I managed to get a copy of this database, and did some analysis on it. It only occurred to me yesterday that there might be more interesting information in this database then what I first thought.

My train of thought was as follows :

Maryland.. When I think of Maryland, and that part of the US, I think Government.

So I imported a couple of thousand records from the database and looked at them.

I managed to find fully qualified address details, and all relevant contact information for 54 government employees, ranging from the SEC, Pentagon , DHS, USDOJ and a few others that would make people think "Hmm that’s interesting".

Now, This is interesting, on its own, however, there is more. In this database there is a field which is encrypted called "site Password". We all know that it’s very easy to crack these methods of encryptions, so my thoughts were the following.

A database with nearly 9000 records.. How many of these 9000 people use the same password for everything they do online? 1 - 50 .. 100 ... 1000 ? I don't know but i think there would be more than just one.

So after looking at all this data my conclusions are the following.

a) Targeting Non profits FOR profit will become a new trend. Potentially useful information can be obtained from hacking these websites to aid further crime such as Spearfishing (Targetted Phishing email where they have your name address telephone # etc.) , PayPal account compromises and ID Fraud (Yes there is enough information in this database to be able to hijack an identity).

Reasons: Non profits do not have large IT Security budgets, making them soft targets.

b) People use the same password for many things online, thus making it a viable target for getting access to people's passwords, say PayPal!

c) In this specific case, there were more than 50 government employees data at risk.
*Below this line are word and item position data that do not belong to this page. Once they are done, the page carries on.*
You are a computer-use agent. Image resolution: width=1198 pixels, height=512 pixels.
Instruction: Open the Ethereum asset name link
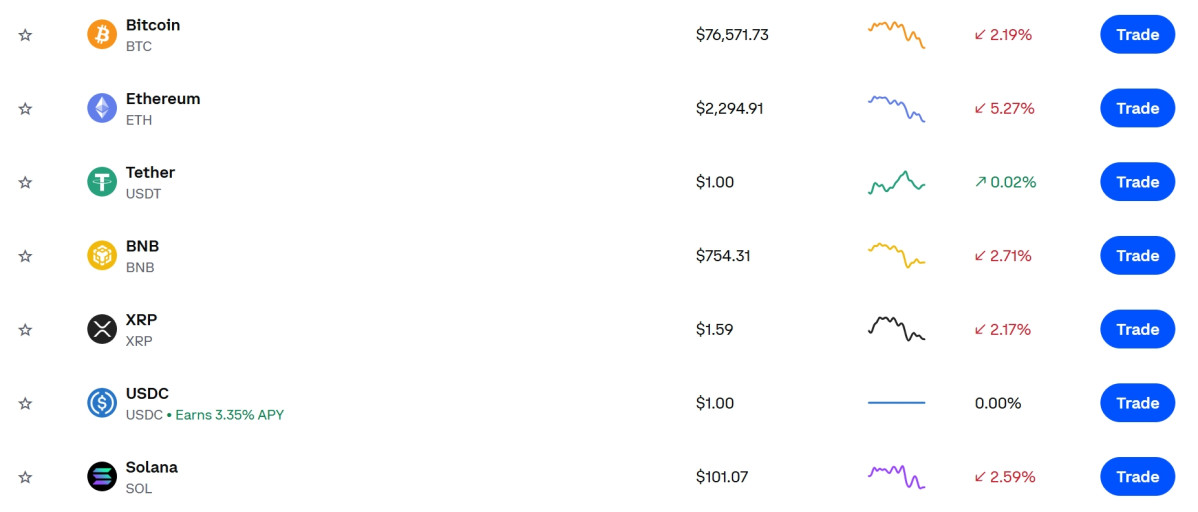click(163, 99)
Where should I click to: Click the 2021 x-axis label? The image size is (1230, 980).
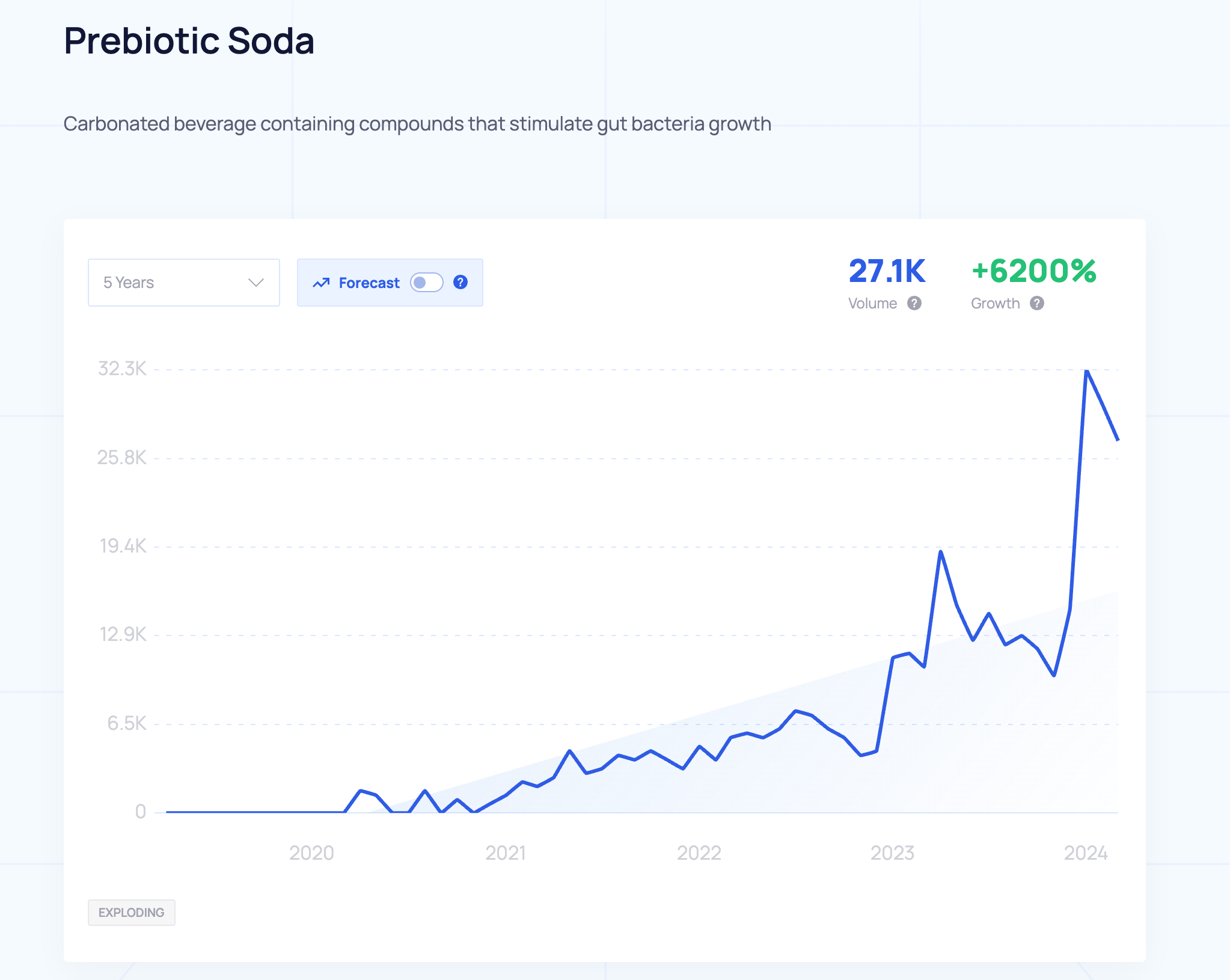tap(506, 853)
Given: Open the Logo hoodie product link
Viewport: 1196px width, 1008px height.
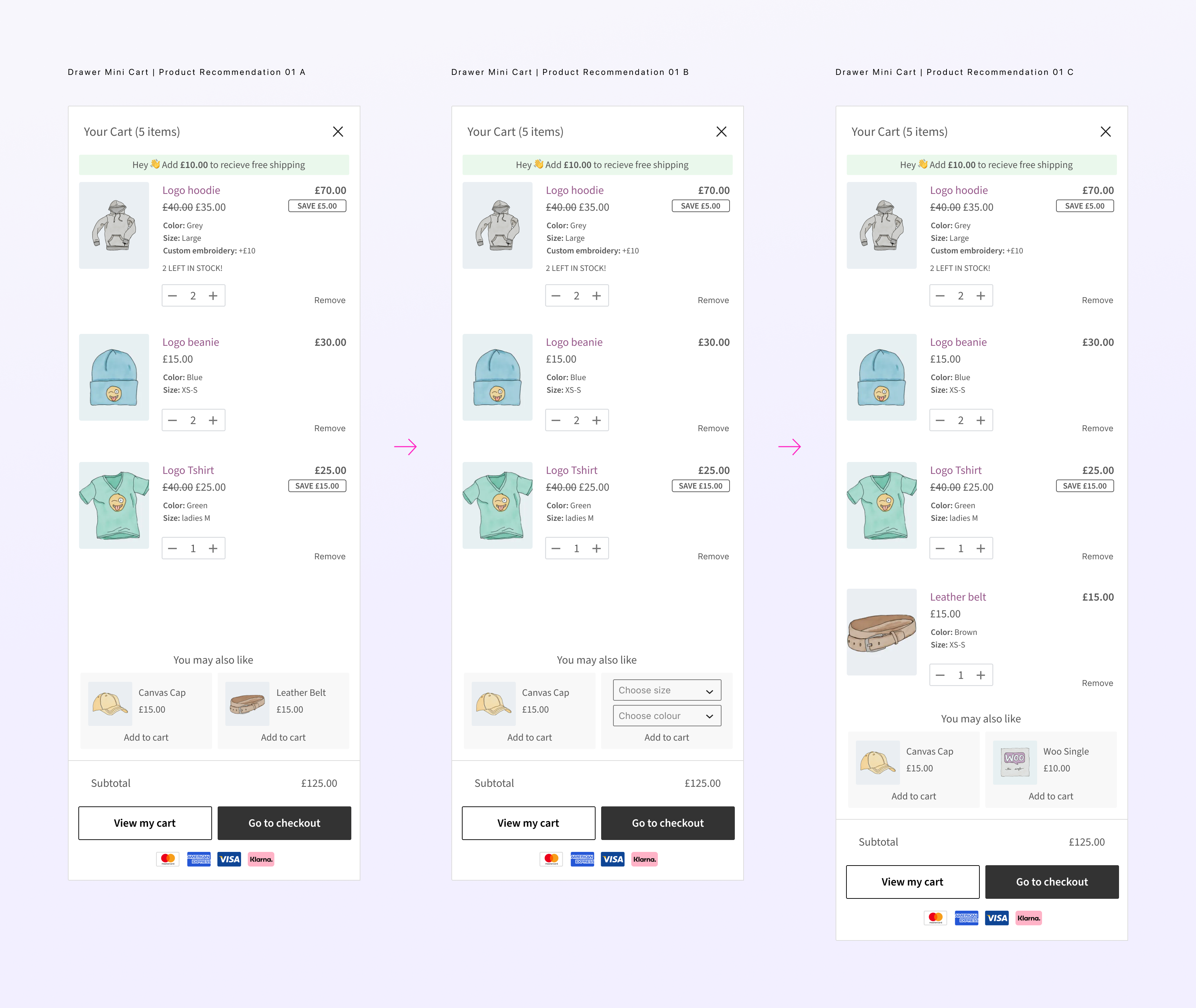Looking at the screenshot, I should pos(191,190).
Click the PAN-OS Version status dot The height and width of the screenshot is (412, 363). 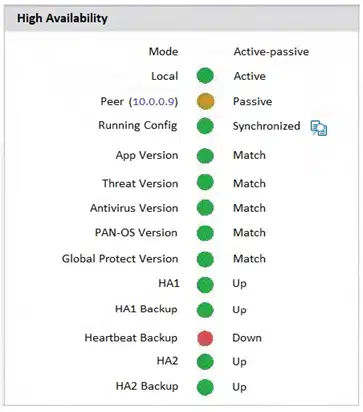(205, 233)
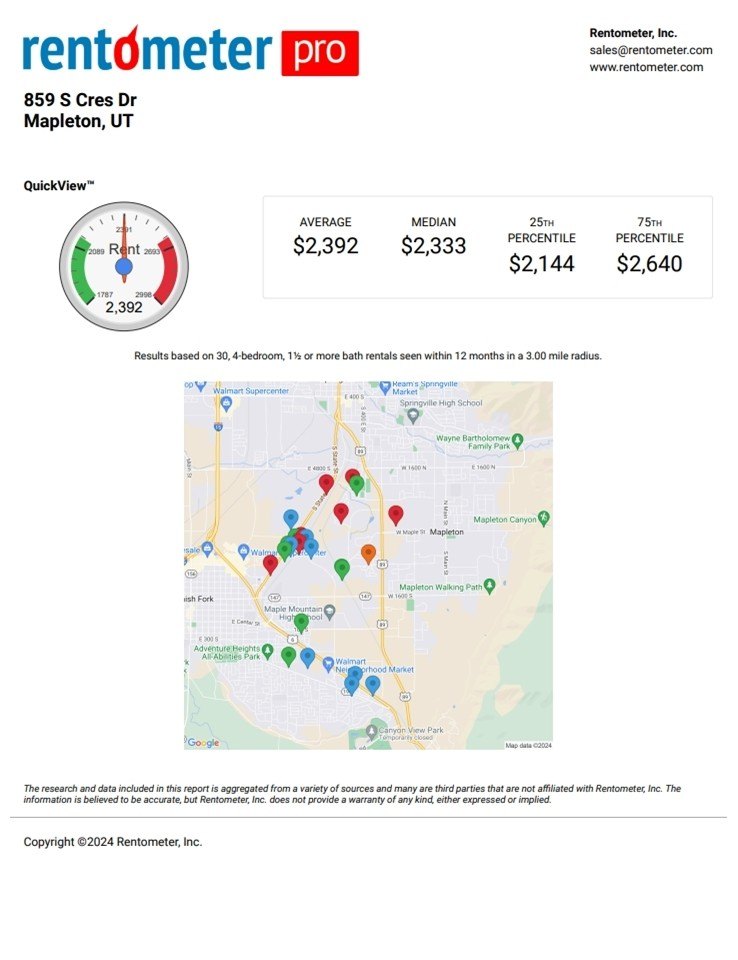Click the Mapleton Walking Path tree icon
Screen dimensions: 738x960
pyautogui.click(x=490, y=586)
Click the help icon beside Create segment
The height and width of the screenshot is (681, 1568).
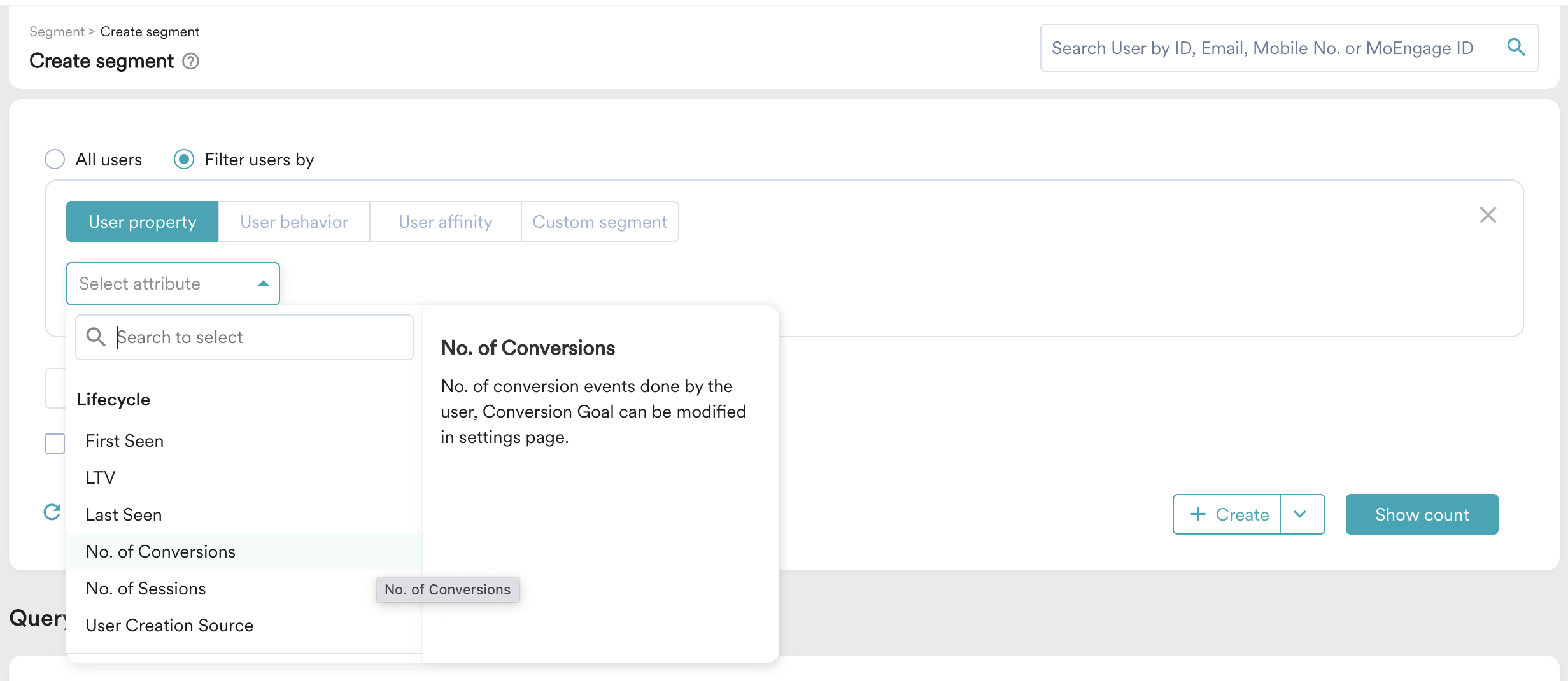(x=190, y=61)
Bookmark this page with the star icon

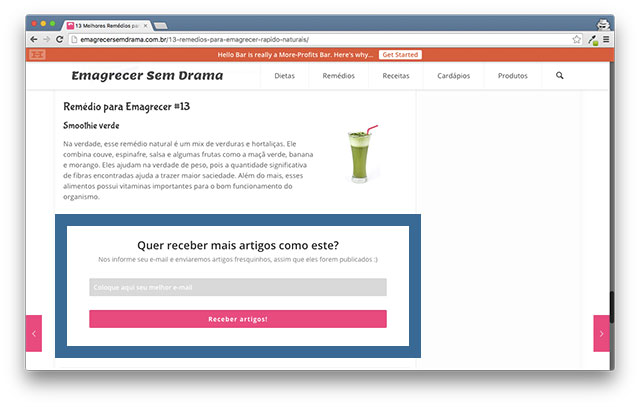[x=577, y=39]
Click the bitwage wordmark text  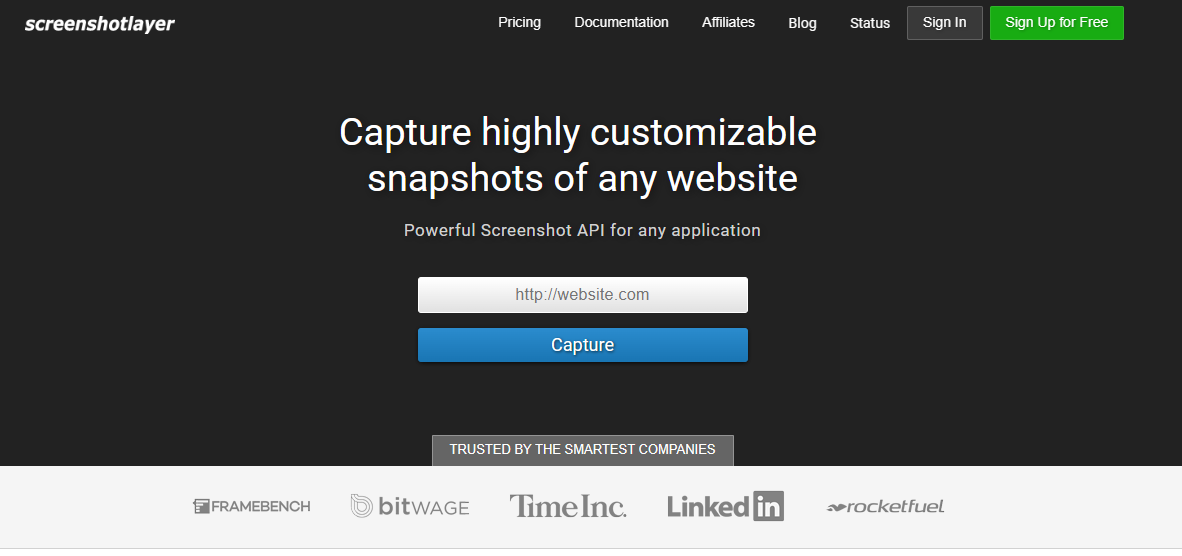[424, 507]
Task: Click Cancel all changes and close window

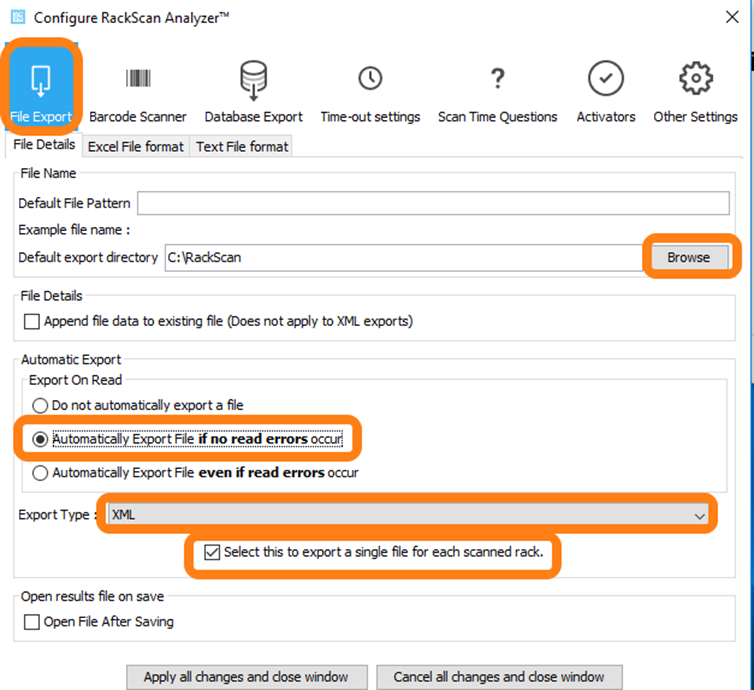Action: [x=499, y=677]
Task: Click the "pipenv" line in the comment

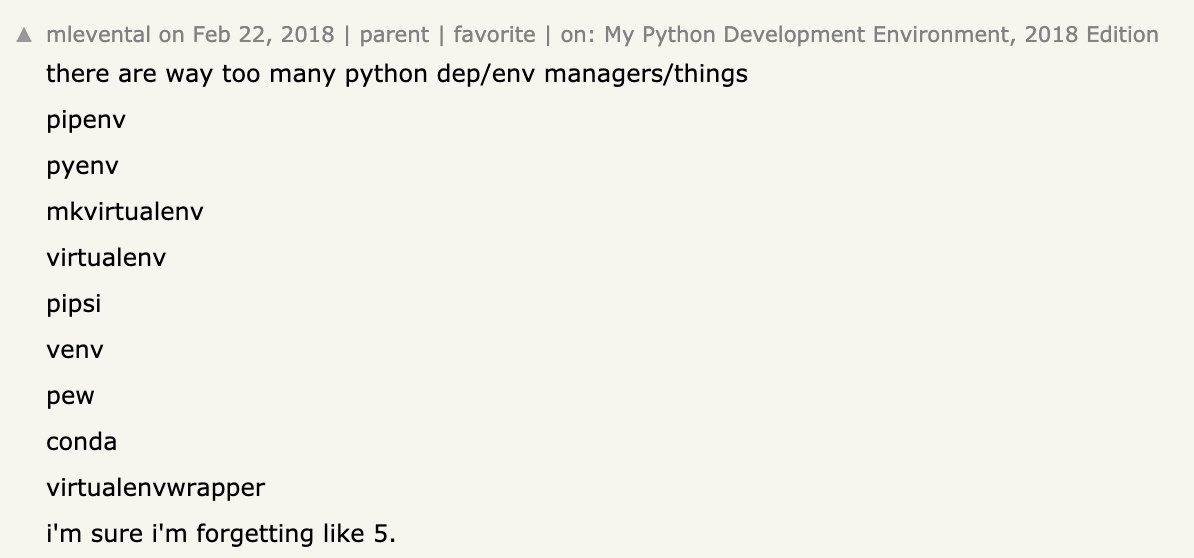Action: click(x=86, y=120)
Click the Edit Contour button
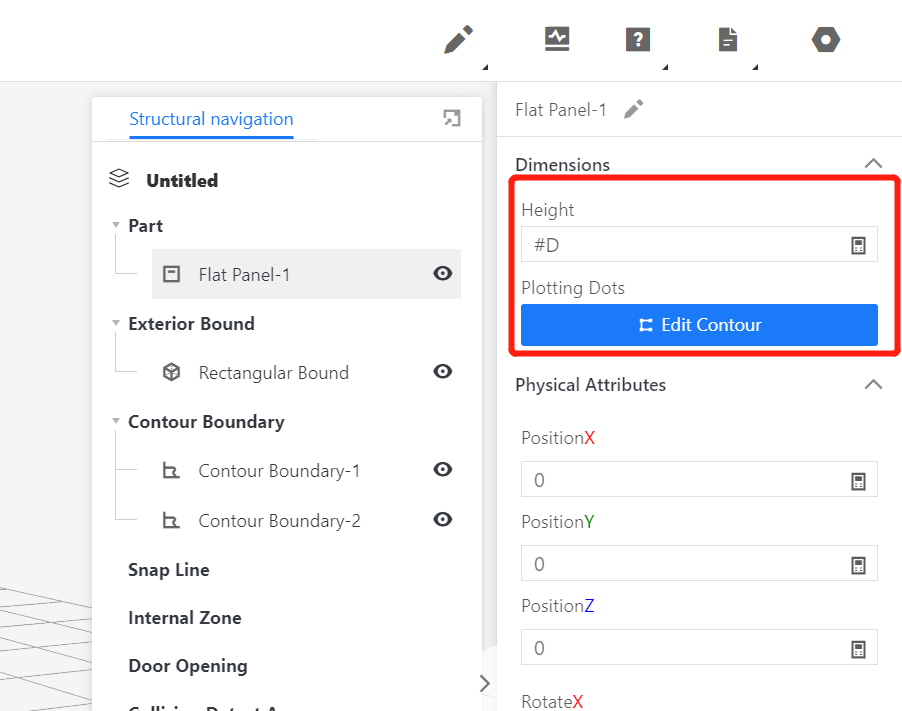Viewport: 902px width, 711px height. pos(699,325)
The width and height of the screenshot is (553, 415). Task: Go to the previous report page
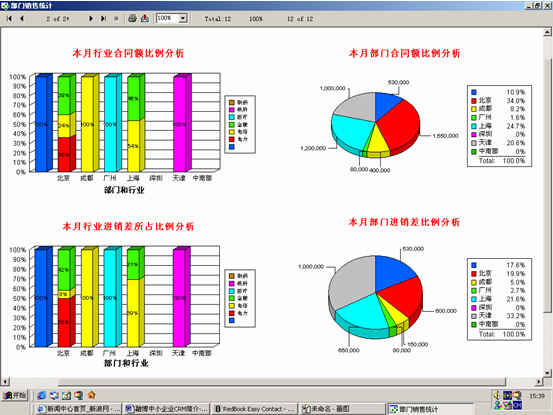point(22,19)
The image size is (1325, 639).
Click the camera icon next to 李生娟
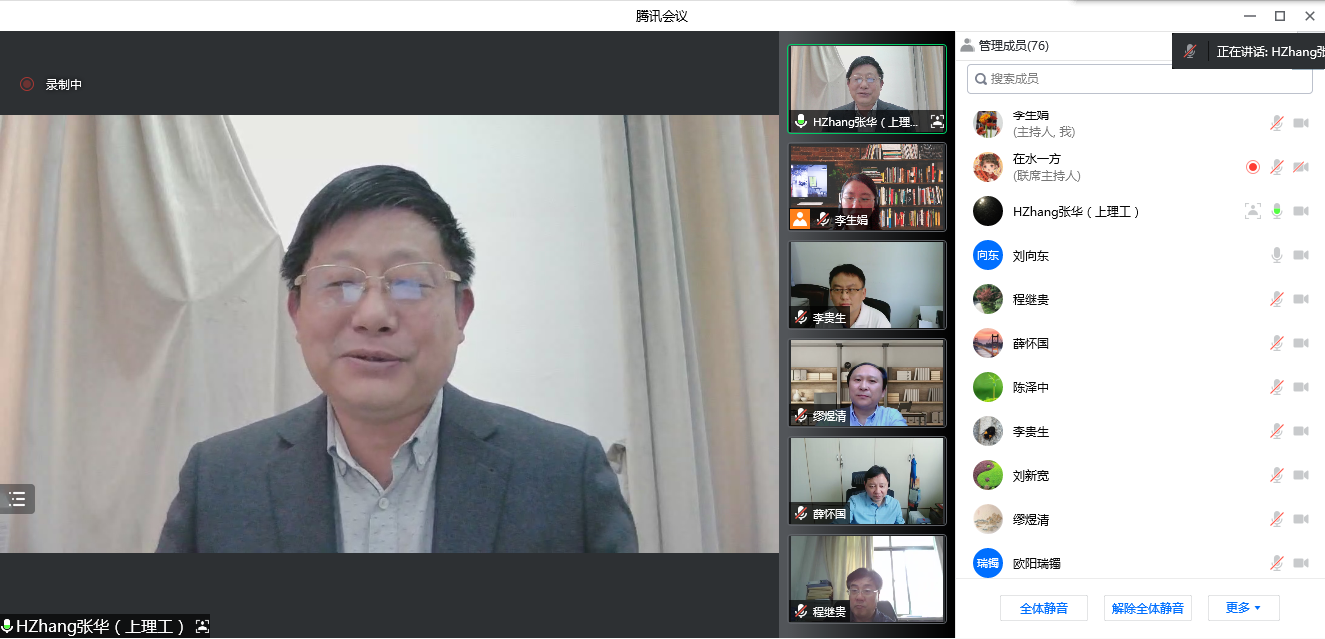pos(1300,123)
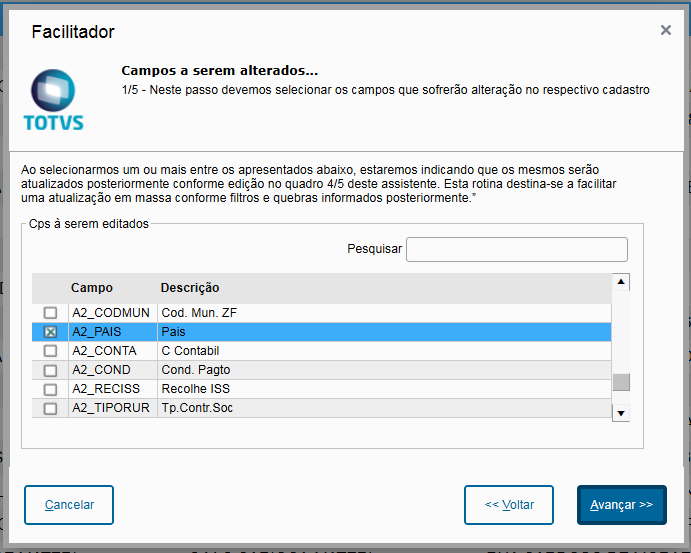691x553 pixels.
Task: Tick the A2_COND checkbox
Action: click(x=50, y=370)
In theory a determined attacker could use this information to gain further access into these employee's employers systems using the data at their disposal.

Below is a dump with some obfuscated data from the various .gov email addresses to give you an idea of what was at risk.

• annapolis.gov
• ars.usda.gov
• bop.gov
• cap-police.senate.gov
• cbo.gov
• central.unicor.gov
• dc.gov
• do.treas.gov
• epa.gov
• fcc.gov
• fda.hhs.gov
• fdic.gov
• fhwa.dot.gov
• fws.gov
• gpo.gov
• howardcountymd.gov
• mail.house.gov
• mail.nih.gov
• nasa.gov
• ncua.gov
• niaid.nih.gov
• nidcd.nih.gov
• nih.gov
• nist.gov
• nnsa.doe.gov
• nps.gov
• psc.gov
• sec.gov
• ssci.senate.gov
• usdoj.gov
• usg.gov
• usss.dhs.gov

Which one do you think is the most viable and high value target? Hard to decide.

If you are reading this and are a member of tricolumbia.org my best recommendation is to get in contact with your relevant credit reporting agency to take the necessary steps to prevent Identity fraud. Also I'd suggest changing all your passwords.